その恋、あと3センチ









「ただいまぁ……」



「あら。
おかえ………桜?」




ごめんお母さん。



今日はバイトお休みしよう。




明日から、頑張ろう。





とぼとぼと家に入ると、私は部屋に行ってベットに倒れ込んだ。







「…………っ、うぅ」







涙がたくさん出る。






あぁ、浮かれてた私が馬鹿なんだ。





先生と、やっと気持ちが通じたと思ったのに……。








「…………あ、電話」





お店に電話しなきゃ。






私はまだ涙が溜まっている目で携帯をだし、電話をかけた。






プルルルルル……







ガチャッ




「あ、もしもし。
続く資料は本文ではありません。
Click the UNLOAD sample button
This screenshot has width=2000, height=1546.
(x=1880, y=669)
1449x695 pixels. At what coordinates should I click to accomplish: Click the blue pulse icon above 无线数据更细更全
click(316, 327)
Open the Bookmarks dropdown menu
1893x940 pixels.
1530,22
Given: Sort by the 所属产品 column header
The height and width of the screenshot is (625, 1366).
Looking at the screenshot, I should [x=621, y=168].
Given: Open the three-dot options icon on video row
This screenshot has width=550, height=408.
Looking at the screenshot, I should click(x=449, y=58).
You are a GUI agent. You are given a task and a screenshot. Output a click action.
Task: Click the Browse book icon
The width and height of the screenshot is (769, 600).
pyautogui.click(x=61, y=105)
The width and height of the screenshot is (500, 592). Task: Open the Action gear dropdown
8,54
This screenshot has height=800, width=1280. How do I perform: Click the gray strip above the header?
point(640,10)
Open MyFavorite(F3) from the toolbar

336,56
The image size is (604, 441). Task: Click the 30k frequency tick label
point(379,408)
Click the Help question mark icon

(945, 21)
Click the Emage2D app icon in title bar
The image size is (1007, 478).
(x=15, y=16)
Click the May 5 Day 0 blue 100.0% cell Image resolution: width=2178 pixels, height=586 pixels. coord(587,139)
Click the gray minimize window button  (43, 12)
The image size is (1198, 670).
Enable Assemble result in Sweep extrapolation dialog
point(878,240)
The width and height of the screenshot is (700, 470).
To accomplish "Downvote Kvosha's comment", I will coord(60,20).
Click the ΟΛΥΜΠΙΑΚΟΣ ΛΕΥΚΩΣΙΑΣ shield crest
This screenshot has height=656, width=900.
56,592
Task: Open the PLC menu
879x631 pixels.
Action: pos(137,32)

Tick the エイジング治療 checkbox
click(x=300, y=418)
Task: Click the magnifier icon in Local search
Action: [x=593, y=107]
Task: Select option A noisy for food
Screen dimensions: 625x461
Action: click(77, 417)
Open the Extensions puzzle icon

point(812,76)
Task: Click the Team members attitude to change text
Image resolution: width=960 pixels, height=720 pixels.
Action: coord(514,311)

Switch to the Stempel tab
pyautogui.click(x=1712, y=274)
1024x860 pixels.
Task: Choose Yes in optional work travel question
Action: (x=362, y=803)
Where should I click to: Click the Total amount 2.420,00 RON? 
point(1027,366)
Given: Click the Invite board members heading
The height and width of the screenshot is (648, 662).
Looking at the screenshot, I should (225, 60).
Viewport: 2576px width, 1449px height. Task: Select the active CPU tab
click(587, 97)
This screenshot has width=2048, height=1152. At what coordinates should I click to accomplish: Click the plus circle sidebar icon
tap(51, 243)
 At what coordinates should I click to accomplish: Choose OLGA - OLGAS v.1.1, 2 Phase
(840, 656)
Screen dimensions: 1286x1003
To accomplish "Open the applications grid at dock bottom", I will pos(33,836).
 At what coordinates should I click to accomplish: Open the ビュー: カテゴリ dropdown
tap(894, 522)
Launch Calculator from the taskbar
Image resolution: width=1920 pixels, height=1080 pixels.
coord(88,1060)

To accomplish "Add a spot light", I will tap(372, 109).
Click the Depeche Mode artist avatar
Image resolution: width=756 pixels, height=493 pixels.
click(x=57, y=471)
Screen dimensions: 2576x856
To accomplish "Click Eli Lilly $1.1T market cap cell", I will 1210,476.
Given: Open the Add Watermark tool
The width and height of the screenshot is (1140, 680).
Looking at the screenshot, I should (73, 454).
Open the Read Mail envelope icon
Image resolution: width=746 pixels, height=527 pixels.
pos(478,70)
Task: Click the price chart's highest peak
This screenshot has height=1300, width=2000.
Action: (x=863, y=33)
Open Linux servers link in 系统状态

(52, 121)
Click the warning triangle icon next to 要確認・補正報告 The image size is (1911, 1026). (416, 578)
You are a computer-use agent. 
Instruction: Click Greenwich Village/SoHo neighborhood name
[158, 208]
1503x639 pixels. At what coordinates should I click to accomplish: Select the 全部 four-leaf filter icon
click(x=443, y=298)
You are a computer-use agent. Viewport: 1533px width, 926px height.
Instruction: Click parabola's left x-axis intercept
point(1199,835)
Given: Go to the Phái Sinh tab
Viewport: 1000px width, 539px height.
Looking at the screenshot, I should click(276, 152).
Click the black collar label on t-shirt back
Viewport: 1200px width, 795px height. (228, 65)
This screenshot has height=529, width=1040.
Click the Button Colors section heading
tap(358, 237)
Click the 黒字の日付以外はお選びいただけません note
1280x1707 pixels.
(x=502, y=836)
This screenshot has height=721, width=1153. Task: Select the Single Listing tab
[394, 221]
店長ですか?」



『あぁ。サクちゃんどうしたの?』


「すみません、ちょっと体調崩してしまったので今日お休みします………」



『げ、まじかぁ。ほんとに無理そう?』



「え?なにかあったんですか?」



『いや、サクちゃん指名のお客さん来てるんだけど、サクちゃん来るまで帰らないって……』




迷惑、かけてる。




「わかりました。いますぐ行きます」




『ごめんね!ほんと、無理しなくていいから!』




「大丈夫ですよ。」




『じゃあ、よろしく!』



「はぁーい」




ガチャッ






今日に限って………







私は重い腰をあげると、着替えて荷物を持ち家を出た。